YOUR OBJECTIVE
In the Yankee Station post, what did the F4 Phantom give off as its heavy frame hit the carrier deck?

PAGE
Saturday, February 12, 2011

Yankee Station

As we’ve aged, retired, and started reflecting on some of the things we’ve experienced over the past, nearly 50-years since EH, the net has come along at a propitious time. As no other generation has ever had available to them, we have the tools to ask long, unanswered questions and have a reasonable expectation of finding answers. It amazes me nearly every day.

Someone mentioned the F4 Phantom recently and that started my mind going. This was the plane most young pilots wanted to fly, but few got the opportunity. It had a reputation for being powerful, somewhat unwieldy, and dirty with respect to throwing out a lot of black smoke. We used to joke that a Phantom didn’t land as much as it arrived as it came aboard a carrier. They hit hard and emitted a lot of smoke from burning rubber as their heavy frames arrived on deck.

SUPPLIED MATERIAL
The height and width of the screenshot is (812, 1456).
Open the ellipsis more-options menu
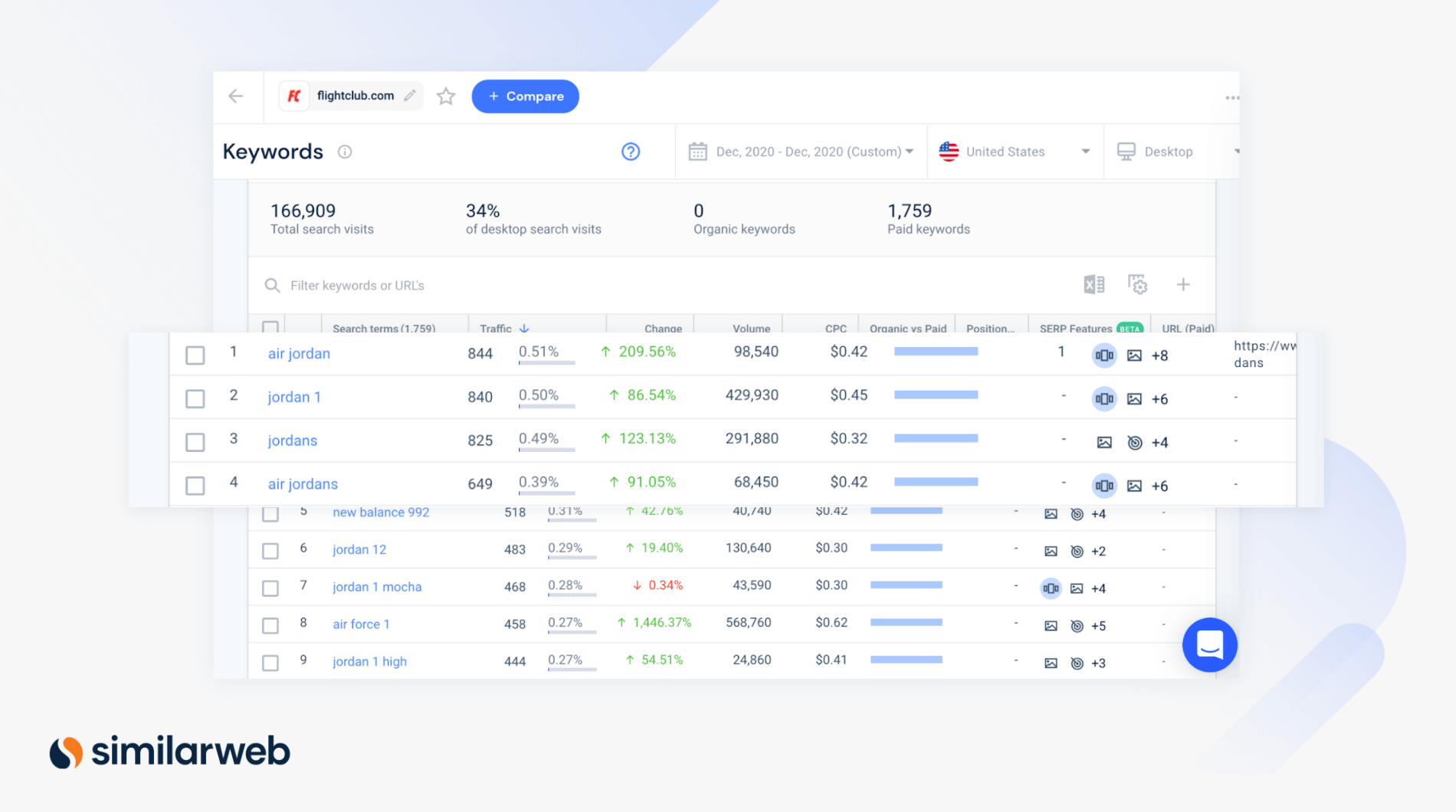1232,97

THE REPLY
It gave off a lot of smoke from burning rubber.